Importantly, for patients who are COVID-19 negative or aren’t thought to have the disease, “cardiac arrest resuscitations should proceed according to the standard algorithms,” they stress.
Sasson said the document is meant to be easily digested. “Figure 1, I think, hopefully summarizes the main take-home points for the busy clinician,” she pointed out. “We try to be very clear about what’s changed.”
The term “interim” was chosen consciously to capture the idea that guidance may shift over time, Sasson said. “Know that things are changing. Know that as this evolves—we’re thinking [it may go on for] 6 to 18 months—what we see today may not be what we see 6 months from now.”
One project that may fill in knowledge gaps, she suggested, is the AHA’s COVID-19 CVD Registry.

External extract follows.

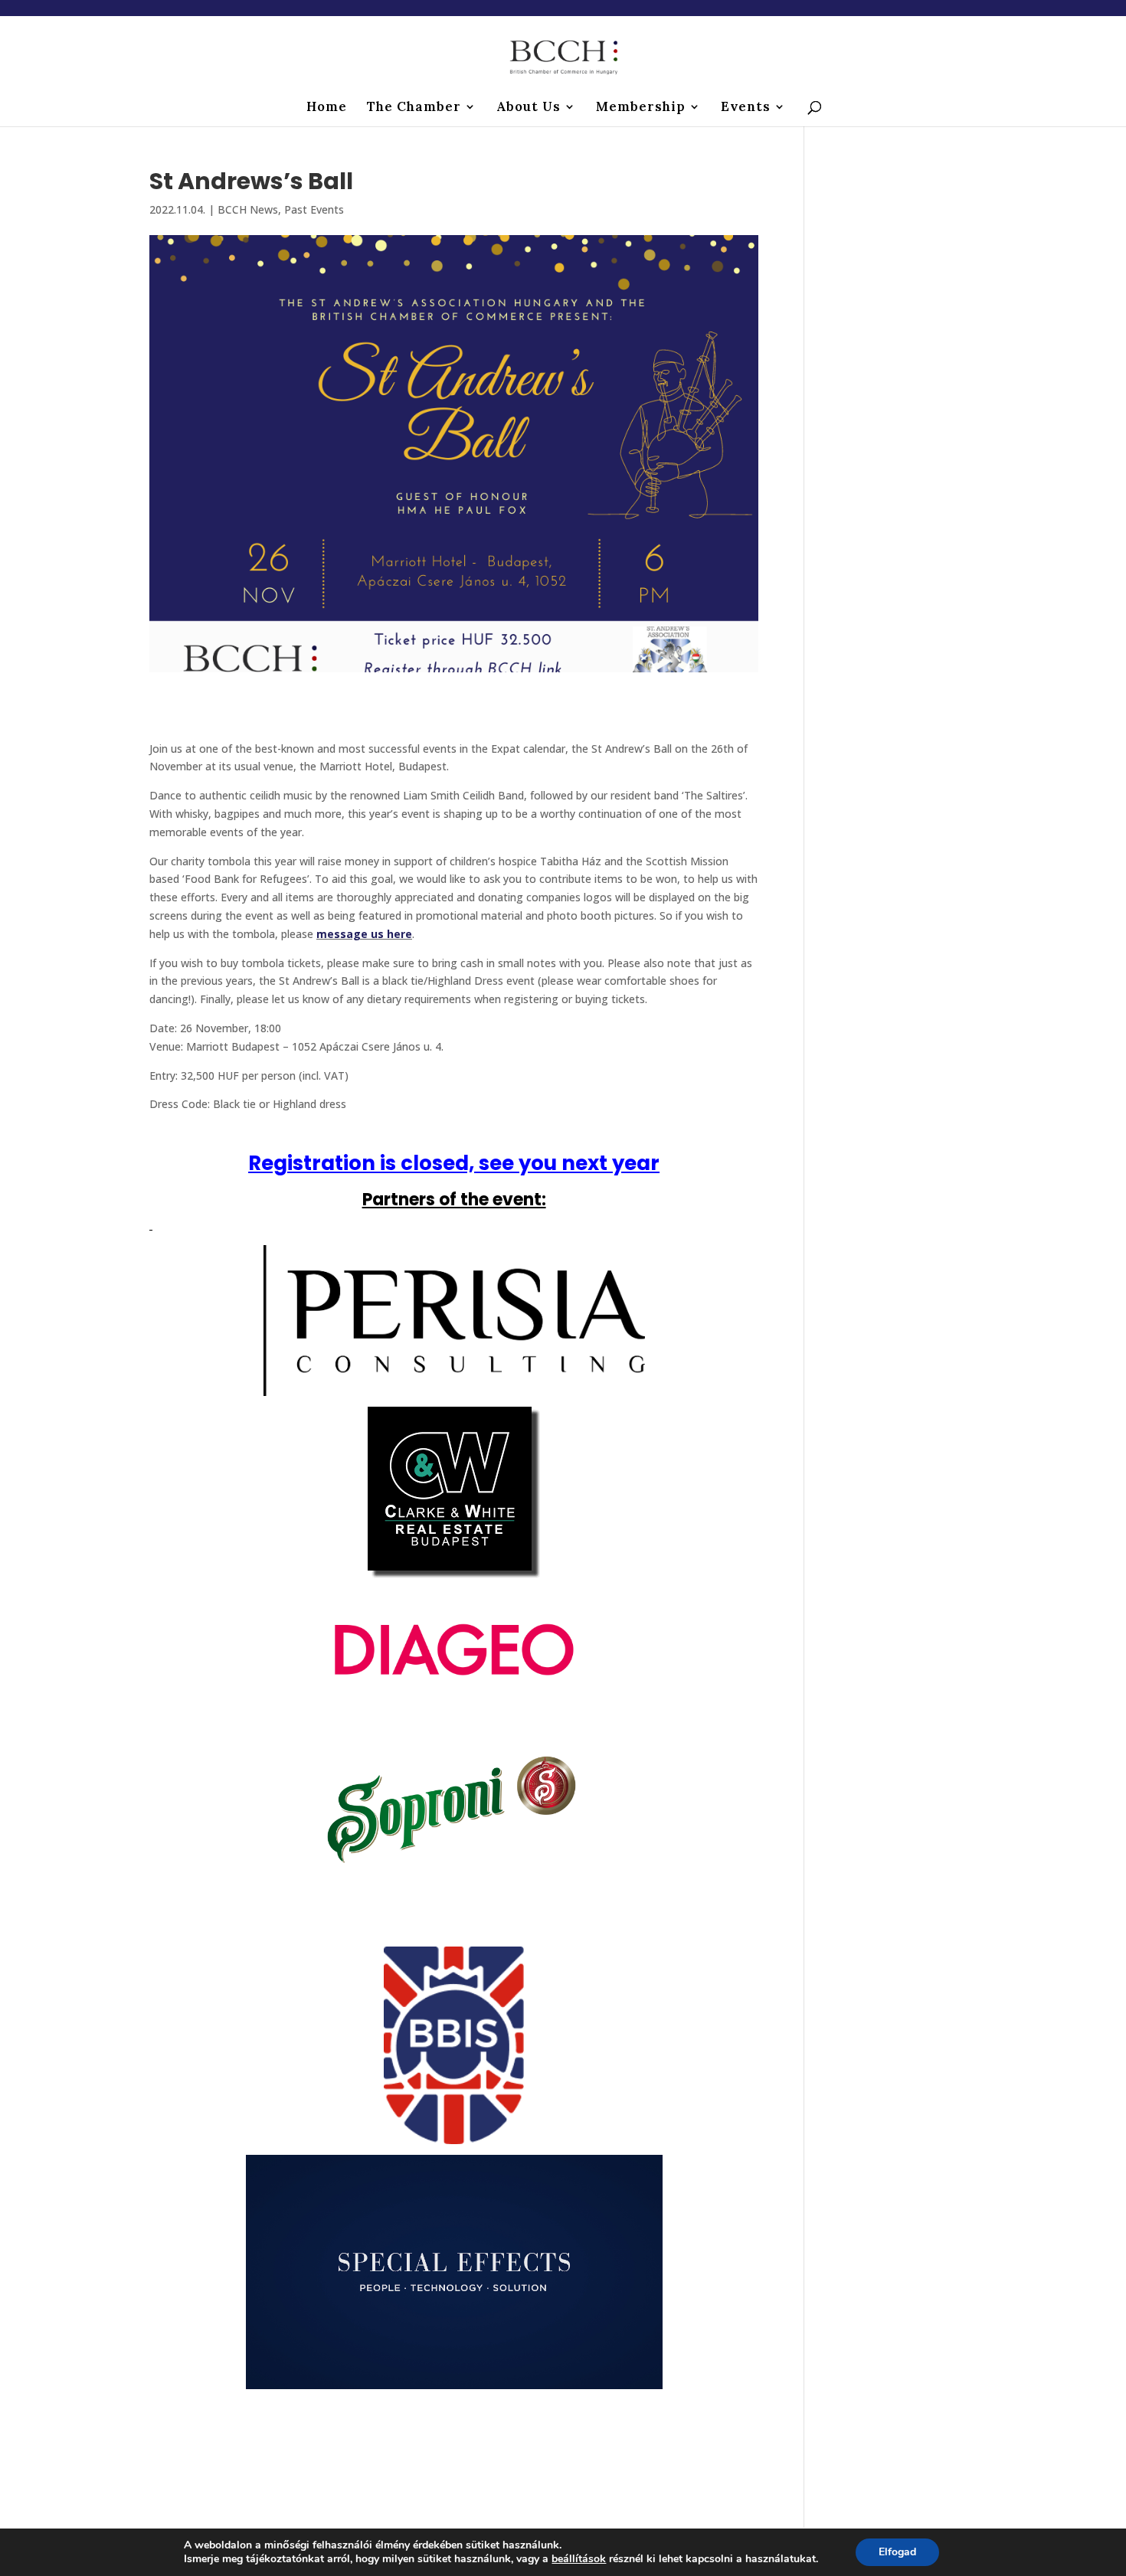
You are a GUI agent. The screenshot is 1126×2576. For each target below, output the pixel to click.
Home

Asked if, as with STEMI, there has been a noticeable drop in cardiac arrest numbers, Sasson said what’s happening isn’t yet understood. “I don’t know if any of us really know what to think at all right now, because everything’s kind of upside down, I’ll be honest. Our volumes in Colorado have dropped 40% to 50% in the emergency department,” Sasson replied. That may be thanks, in positive news, to telehealth. However, it could be due to patients fearing for their safety or emergency medical services being stretched thin. The true reasons and their consequences, she added, won’t be known until “6 months or 12 months down the road when our data actually catches up.”
For Sasson, one good thing to come out of COVID-19 is creative thinking when it comes to healthcare. “What used to work is not going to work going forward. I think all of us know that. We can be fluid and dynamic, which doesn’t mean chaos and disorganization. It just means things are changing,” she concluded.
- Sasson reports no relevant conflicts of interest.